Stored records:
■ ■ ■ ■ ■ ■ ■
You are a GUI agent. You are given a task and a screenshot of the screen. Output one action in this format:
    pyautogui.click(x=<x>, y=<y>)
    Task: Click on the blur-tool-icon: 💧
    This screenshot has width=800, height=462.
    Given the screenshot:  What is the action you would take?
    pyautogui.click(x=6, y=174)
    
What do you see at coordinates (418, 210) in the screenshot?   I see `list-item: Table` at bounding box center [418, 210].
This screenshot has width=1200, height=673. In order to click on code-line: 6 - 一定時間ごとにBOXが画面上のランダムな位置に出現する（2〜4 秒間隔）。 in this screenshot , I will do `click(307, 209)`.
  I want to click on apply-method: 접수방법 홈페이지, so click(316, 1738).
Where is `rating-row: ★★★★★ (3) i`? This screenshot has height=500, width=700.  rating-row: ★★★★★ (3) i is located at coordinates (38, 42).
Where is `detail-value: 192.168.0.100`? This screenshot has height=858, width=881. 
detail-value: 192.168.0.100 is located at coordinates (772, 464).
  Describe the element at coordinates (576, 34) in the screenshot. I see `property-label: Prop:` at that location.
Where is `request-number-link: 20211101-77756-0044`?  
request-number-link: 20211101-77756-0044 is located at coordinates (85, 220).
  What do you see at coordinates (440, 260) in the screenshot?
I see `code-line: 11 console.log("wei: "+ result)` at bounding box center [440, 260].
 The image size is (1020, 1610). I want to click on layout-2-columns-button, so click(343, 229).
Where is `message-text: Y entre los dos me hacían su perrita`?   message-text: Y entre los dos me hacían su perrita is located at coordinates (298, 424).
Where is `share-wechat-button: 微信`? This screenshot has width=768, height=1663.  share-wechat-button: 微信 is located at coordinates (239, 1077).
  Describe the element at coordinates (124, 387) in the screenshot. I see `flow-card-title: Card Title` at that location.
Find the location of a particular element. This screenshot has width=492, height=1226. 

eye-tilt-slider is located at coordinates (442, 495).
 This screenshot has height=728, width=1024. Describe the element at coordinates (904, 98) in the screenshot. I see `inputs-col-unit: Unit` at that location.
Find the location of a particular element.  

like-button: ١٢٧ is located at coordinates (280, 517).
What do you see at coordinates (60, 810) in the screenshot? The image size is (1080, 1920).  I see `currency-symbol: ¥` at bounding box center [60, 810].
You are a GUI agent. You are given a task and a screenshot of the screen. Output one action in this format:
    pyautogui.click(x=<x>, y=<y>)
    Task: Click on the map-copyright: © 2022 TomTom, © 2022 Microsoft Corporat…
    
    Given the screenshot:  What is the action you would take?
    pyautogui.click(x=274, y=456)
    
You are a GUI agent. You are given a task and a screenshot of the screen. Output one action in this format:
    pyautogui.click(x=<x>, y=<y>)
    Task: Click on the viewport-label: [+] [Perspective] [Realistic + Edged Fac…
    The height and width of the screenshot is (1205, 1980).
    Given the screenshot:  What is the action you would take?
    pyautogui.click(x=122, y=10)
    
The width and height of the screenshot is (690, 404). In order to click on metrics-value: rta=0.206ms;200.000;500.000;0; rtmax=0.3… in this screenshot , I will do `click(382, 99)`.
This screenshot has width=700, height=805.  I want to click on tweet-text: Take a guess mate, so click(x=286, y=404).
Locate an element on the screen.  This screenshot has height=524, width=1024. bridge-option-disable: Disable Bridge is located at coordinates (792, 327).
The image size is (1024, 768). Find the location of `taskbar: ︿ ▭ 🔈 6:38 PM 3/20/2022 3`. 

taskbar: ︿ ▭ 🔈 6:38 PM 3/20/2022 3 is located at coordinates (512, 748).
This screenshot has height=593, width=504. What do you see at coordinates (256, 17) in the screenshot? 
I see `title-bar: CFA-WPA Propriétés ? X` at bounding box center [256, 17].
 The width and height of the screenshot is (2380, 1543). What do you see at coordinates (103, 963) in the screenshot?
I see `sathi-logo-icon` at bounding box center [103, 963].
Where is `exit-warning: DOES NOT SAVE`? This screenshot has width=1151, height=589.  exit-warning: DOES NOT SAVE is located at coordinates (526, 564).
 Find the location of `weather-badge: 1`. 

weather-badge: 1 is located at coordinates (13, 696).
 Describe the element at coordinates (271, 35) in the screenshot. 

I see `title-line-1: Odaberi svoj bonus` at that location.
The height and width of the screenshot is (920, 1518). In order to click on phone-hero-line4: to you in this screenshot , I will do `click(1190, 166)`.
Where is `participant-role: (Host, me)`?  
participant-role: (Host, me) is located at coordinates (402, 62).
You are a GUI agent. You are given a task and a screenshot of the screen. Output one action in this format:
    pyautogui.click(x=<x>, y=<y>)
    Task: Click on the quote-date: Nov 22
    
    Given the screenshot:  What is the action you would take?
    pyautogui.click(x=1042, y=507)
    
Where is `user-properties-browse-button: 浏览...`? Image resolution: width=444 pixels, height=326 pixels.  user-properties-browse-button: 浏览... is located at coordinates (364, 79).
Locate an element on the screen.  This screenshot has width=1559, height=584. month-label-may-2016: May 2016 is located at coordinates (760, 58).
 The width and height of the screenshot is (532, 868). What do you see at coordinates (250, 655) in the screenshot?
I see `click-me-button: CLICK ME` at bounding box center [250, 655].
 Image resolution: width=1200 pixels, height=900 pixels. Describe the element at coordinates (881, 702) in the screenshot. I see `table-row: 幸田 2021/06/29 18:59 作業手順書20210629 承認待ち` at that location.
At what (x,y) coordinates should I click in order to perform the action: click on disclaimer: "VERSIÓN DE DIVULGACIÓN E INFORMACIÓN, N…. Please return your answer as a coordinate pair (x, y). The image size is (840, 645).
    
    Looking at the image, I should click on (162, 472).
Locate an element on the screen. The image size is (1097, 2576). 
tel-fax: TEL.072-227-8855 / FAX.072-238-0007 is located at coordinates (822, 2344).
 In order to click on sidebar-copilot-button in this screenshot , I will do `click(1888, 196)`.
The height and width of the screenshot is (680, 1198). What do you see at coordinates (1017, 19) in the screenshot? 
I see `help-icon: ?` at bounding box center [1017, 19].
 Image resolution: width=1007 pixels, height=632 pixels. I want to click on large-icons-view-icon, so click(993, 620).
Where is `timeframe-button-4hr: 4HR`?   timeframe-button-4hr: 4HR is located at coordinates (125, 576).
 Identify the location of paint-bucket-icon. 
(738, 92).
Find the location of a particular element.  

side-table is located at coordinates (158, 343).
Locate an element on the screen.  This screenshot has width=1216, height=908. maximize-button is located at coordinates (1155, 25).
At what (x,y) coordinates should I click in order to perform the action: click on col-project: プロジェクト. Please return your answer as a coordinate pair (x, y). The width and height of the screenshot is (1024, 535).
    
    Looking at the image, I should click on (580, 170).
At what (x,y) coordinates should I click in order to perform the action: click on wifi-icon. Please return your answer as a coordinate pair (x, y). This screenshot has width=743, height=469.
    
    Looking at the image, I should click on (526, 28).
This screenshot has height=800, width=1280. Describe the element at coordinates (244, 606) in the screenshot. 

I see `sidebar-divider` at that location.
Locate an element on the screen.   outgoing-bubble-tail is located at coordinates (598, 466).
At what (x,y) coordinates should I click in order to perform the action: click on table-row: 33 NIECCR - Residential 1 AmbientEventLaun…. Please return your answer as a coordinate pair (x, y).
■ ■ ■ ■ ■ ■ ■
● **Problem statement**: Return every one of the stored records above, reproducing each line character for character.

● **Your solution**:
You are a GUI agent. You are given a task and a screenshot of the screen. Output one action in this format:
    pyautogui.click(x=<x>, y=<y>)
    Task: Click on the blur-tool-icon: 💧
    This screenshot has width=800, height=462.
    Given the screenshot:  What is the action you would take?
    pyautogui.click(x=6, y=174)
    
What do you see at coordinates (418, 210) in the screenshot?   I see `list-item: Table` at bounding box center [418, 210].
This screenshot has width=1200, height=673. In order to click on code-line: 6 - 一定時間ごとにBOXが画面上のランダムな位置に出現する（2〜4 秒間隔）。 in this screenshot , I will do `click(307, 209)`.
  I want to click on apply-method: 접수방법 홈페이지, so click(316, 1738).
Where is `rating-row: ★★★★★ (3) i`? This screenshot has height=500, width=700.  rating-row: ★★★★★ (3) i is located at coordinates (38, 42).
Where is `detail-value: 192.168.0.100`? This screenshot has height=858, width=881. 
detail-value: 192.168.0.100 is located at coordinates (772, 464).
  Describe the element at coordinates (576, 34) in the screenshot. I see `property-label: Prop:` at that location.
Where is `request-number-link: 20211101-77756-0044`?  
request-number-link: 20211101-77756-0044 is located at coordinates (85, 220).
  What do you see at coordinates (440, 260) in the screenshot?
I see `code-line: 11 console.log("wei: "+ result)` at bounding box center [440, 260].
 The image size is (1020, 1610). I want to click on layout-2-columns-button, so click(343, 229).
Where is `message-text: Y entre los dos me hacían su perrita`?   message-text: Y entre los dos me hacían su perrita is located at coordinates (298, 424).
Where is `share-wechat-button: 微信`? This screenshot has width=768, height=1663.  share-wechat-button: 微信 is located at coordinates (239, 1077).
  Describe the element at coordinates (124, 387) in the screenshot. I see `flow-card-title: Card Title` at that location.
Find the location of a particular element. This screenshot has width=492, height=1226. 

eye-tilt-slider is located at coordinates (442, 495).
 This screenshot has height=728, width=1024. Describe the element at coordinates (904, 98) in the screenshot. I see `inputs-col-unit: Unit` at that location.
Find the location of a particular element.  

like-button: ١٢٧ is located at coordinates (280, 517).
What do you see at coordinates (60, 810) in the screenshot? The image size is (1080, 1920).  I see `currency-symbol: ¥` at bounding box center [60, 810].
You are a GUI agent. You are given a task and a screenshot of the screen. Output one action in this format:
    pyautogui.click(x=<x>, y=<y>)
    Task: Click on the map-copyright: © 2022 TomTom, © 2022 Microsoft Corporat…
    
    Given the screenshot:  What is the action you would take?
    pyautogui.click(x=274, y=456)
    
You are a GUI agent. You are given a task and a screenshot of the screen. Output one action in this format:
    pyautogui.click(x=<x>, y=<y>)
    Task: Click on the viewport-label: [+] [Perspective] [Realistic + Edged Fac…
    The height and width of the screenshot is (1205, 1980).
    Given the screenshot:  What is the action you would take?
    pyautogui.click(x=122, y=10)
    
The width and height of the screenshot is (690, 404). In order to click on metrics-value: rta=0.206ms;200.000;500.000;0; rtmax=0.3… in this screenshot , I will do `click(382, 99)`.
This screenshot has width=700, height=805.  I want to click on tweet-text: Take a guess mate, so click(x=286, y=404).
Locate an element on the screen.  This screenshot has height=524, width=1024. bridge-option-disable: Disable Bridge is located at coordinates (792, 327).
The image size is (1024, 768). Find the location of `taskbar: ︿ ▭ 🔈 6:38 PM 3/20/2022 3`. 

taskbar: ︿ ▭ 🔈 6:38 PM 3/20/2022 3 is located at coordinates (512, 748).
This screenshot has height=593, width=504. What do you see at coordinates (256, 17) in the screenshot? 
I see `title-bar: CFA-WPA Propriétés ? X` at bounding box center [256, 17].
 The width and height of the screenshot is (2380, 1543). What do you see at coordinates (103, 963) in the screenshot?
I see `sathi-logo-icon` at bounding box center [103, 963].
Where is `exit-warning: DOES NOT SAVE`? This screenshot has width=1151, height=589.  exit-warning: DOES NOT SAVE is located at coordinates (526, 564).
 Find the location of `weather-badge: 1`. 

weather-badge: 1 is located at coordinates (13, 696).
 Describe the element at coordinates (271, 35) in the screenshot. 

I see `title-line-1: Odaberi svoj bonus` at that location.
The height and width of the screenshot is (920, 1518). In order to click on phone-hero-line4: to you in this screenshot , I will do `click(1190, 166)`.
Where is `participant-role: (Host, me)`?  
participant-role: (Host, me) is located at coordinates (402, 62).
You are a GUI agent. You are given a task and a screenshot of the screen. Output one action in this format:
    pyautogui.click(x=<x>, y=<y>)
    Task: Click on the quote-date: Nov 22
    
    Given the screenshot:  What is the action you would take?
    pyautogui.click(x=1042, y=507)
    
Where is `user-properties-browse-button: 浏览...`? Image resolution: width=444 pixels, height=326 pixels.  user-properties-browse-button: 浏览... is located at coordinates (364, 79).
Locate an element on the screen.  This screenshot has width=1559, height=584. month-label-may-2016: May 2016 is located at coordinates (760, 58).
 The width and height of the screenshot is (532, 868). What do you see at coordinates (250, 655) in the screenshot?
I see `click-me-button: CLICK ME` at bounding box center [250, 655].
 Image resolution: width=1200 pixels, height=900 pixels. Describe the element at coordinates (881, 702) in the screenshot. I see `table-row: 幸田 2021/06/29 18:59 作業手順書20210629 承認待ち` at that location.
At what (x,y) coordinates should I click in order to perform the action: click on disclaimer: "VERSIÓN DE DIVULGACIÓN E INFORMACIÓN, N…. Please return your answer as a coordinate pair (x, y). The image size is (840, 645).
    
    Looking at the image, I should click on (162, 472).
Locate an element on the screen. The image size is (1097, 2576). 
tel-fax: TEL.072-227-8855 / FAX.072-238-0007 is located at coordinates (822, 2344).
 In order to click on sidebar-copilot-button in this screenshot , I will do `click(1888, 196)`.
The height and width of the screenshot is (680, 1198). What do you see at coordinates (1017, 19) in the screenshot? 
I see `help-icon: ?` at bounding box center [1017, 19].
 Image resolution: width=1007 pixels, height=632 pixels. I want to click on large-icons-view-icon, so click(993, 620).
Where is `timeframe-button-4hr: 4HR`?   timeframe-button-4hr: 4HR is located at coordinates (125, 576).
 Identify the location of paint-bucket-icon. 
(738, 92).
Find the location of a particular element.  

side-table is located at coordinates (158, 343).
Locate an element on the screen.  This screenshot has width=1216, height=908. maximize-button is located at coordinates (1155, 25).
At what (x,y) coordinates should I click in order to perform the action: click on col-project: プロジェクト. Please return your answer as a coordinate pair (x, y). The width and height of the screenshot is (1024, 535).
    
    Looking at the image, I should click on (580, 170).
At what (x,y) coordinates should I click in order to perform the action: click on wifi-icon. Please return your answer as a coordinate pair (x, y). This screenshot has width=743, height=469.
    
    Looking at the image, I should click on (526, 28).
This screenshot has height=800, width=1280. Describe the element at coordinates (244, 606) in the screenshot. 

I see `sidebar-divider` at that location.
Locate an element on the screen.   outgoing-bubble-tail is located at coordinates (598, 466).
At what (x,y) coordinates should I click in order to perform the action: click on table-row: 33 NIECCR - Residential 1 AmbientEventLaun…. Please return your answer as a coordinate pair (x, y).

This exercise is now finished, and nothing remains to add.